Wenn ich mich meinem PC über Explorer/Netzwerklaufwerk verbinen gehe, finde ich den Server, aber keine Freigegebenen Partitionen.. wieso eigentlich? habe in der smb.conf die Workgroup als Tux-Net angegeben auf meinem PC auch, aber er findet diese nicht und gibt sie als unbekannt preis, wenn ich vorgehe, wie oben erwähnt.. Will das nun endlich zum laufen bringen.. 

Ich danke euch, für eure hilfe im voraus

PS. Die ganzen tutorials haben mir nicht gross weitergeholfen...


----------



## hulmel (27. August 2003)

Der nmb ist der "Nameservice" für Samba. Evtl ist der nicht gestartet. Kennung und PW sollten auf beiden Rechnern identisch sein, müssen aber nicht.
Ein smbuser sollte schon angelegt sein.
Zum testen Deiner Konfiguration kannst Du testparm nutzen.


----------



## xloouch (28. August 2003)

wie meinst du das mit kennung? kennung = login name, oder kennung = pc name?

Ich habe auf dem Server und auf dem pc den user "gnadirap" mit dem gleichen passwort. aber das geht  irgendwie nicht...

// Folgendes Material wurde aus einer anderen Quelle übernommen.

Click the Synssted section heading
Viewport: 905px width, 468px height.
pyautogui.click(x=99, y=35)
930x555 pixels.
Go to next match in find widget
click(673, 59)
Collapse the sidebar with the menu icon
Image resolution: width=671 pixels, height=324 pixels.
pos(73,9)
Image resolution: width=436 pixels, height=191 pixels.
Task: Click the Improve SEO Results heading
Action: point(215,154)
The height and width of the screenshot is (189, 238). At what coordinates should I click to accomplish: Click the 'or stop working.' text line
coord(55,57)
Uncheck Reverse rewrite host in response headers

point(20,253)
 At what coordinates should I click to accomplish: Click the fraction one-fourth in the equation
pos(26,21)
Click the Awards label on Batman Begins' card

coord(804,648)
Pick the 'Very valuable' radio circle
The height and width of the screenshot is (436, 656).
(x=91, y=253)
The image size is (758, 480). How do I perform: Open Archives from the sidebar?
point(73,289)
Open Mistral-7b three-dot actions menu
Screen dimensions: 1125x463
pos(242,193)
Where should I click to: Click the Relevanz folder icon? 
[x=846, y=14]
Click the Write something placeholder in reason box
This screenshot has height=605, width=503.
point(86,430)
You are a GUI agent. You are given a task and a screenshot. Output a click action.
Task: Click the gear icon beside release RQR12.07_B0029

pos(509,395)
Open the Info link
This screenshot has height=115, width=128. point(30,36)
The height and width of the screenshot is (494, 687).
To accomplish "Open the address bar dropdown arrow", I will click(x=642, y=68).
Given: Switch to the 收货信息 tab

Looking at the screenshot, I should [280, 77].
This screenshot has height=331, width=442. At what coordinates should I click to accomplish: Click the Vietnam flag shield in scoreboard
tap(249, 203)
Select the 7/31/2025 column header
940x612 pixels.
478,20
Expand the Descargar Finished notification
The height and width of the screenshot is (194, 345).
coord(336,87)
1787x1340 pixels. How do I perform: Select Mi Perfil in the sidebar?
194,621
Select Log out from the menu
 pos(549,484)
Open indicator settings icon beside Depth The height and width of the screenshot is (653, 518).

mit testparm ist kein fehler aufgetreten


----------



## hulmel (28. August 2003)

Kennung = Login (name). Hast Du den Benutzer auch Samba bekanntgegeben (smbpasswd)?


----------



## xloouch (28. August 2003)

jep. sicherlich... hab alle logins, ausser root, usw. freigegeben in der smbpasswd.  jetzt hab ich auch noch nen user erstellt mit dem namen des pc's erstellt...vielleicht gehts jetzt ja...


----------



## xloouch (31. August 2003)

Hey.. der samba-server  einfach nicht.. kann nur per ssh auf meinen server zugreifen.. weiss aber nicht wieso? könnte mir jemand weiterhelfen bitte?


----------



## hulmel (1. September 2003)

Die Glaskugel liegt mir eigentlich nicht so sehr, aber ich tippe mal auf einen flasch konfigurierten Paketfilter(Firewall)...


----------



## xloouch (2. September 2003)

hm.. verstehs nicht.. hab die firewall gar nicht laufen.. hm....


----------



## hulmel (2. September 2003)

Könnte auch der "interfaces" Eintrag in der smb.conf sein. Mal auskommentieren.


----------



## xloouch (3. September 2003)

hab keinen eintrag mit interfaces in der smb.conf.. tja.. was jetzt?


----------



## xloouch (4. September 2003)

hab jetzt mal die log dateien geprüft. danach sollte der smb server ohne probleme laufen. die nmdb log datei ist auch in ordnung. keine fehlermeldung...


----------



## xloouch (4. September 2003)

hey jungs.. es hat funktioniert.. danke für eure hilfe


----------